Let's recall that an integral domain is a UFD if every nonzero nonunit can be written uniquely (up to order and multiplication by a unit) as a product of irreducible (equivalently, prime) elements. The ultimate example of such a docile creature is the integral domain $ \mathbb{Z}$, the integers. Fields are UFDs as well, and a basic theorem of algebra is: if $ R$ is a UFD then $ R[x]$ is a UFD, where $ R[x]$ is the polynomial ring in one variable.

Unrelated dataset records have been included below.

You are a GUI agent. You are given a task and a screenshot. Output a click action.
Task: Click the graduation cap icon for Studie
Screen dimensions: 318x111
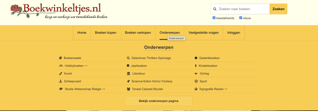(61, 89)
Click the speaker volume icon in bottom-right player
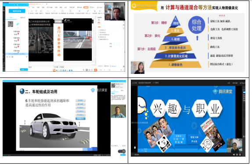The image size is (252, 165). 234,154
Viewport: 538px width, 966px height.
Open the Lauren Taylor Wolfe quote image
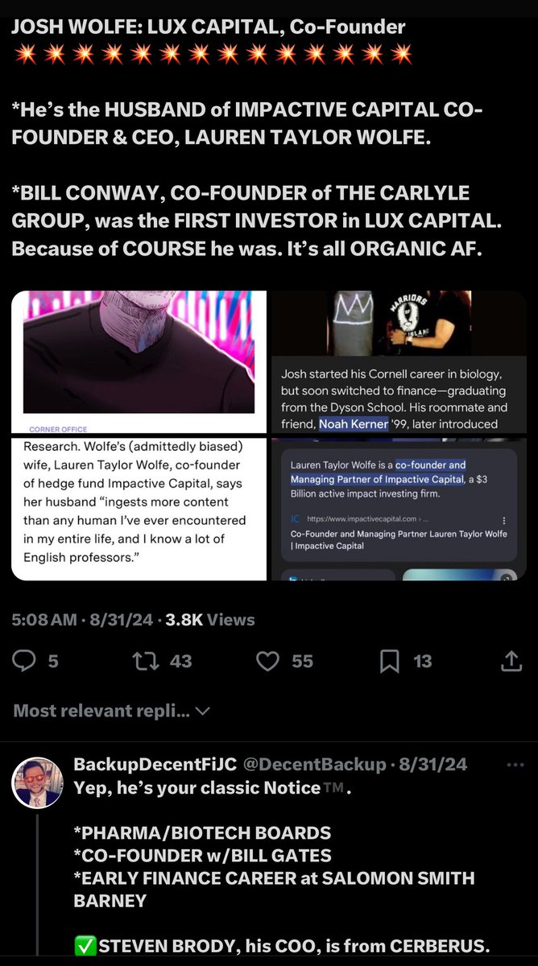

Thus we get that $ F[x_1,\dots,x_n]$ for $ F$ a field and $ \mathbb{Z}[x_1,\dots,x_n]$ are UFDs. given a UFD $ R$, however, it is not always true that $ R[[x]]$, the power series ring in one variable, is a UFD. On the bright side, if $ R$ is a principal ideal domain (hence a UFD), then $ R[[x]]$ is a UFD. The proof of this boils down to examining the evaluation map $ R[[x]]\to R$ at zero, which would tell us after a bit of thought that if $ P$ is a prime ideal in $ R[[x]]$ and $ P'$ is its image, then $ P$ is principal if $ P'$ is principal and $ x\not\in P$. We could then finish the proof by using the very useful fact that an integral domain is a UFD if and only if every prime ideal contains a principal prime ideal.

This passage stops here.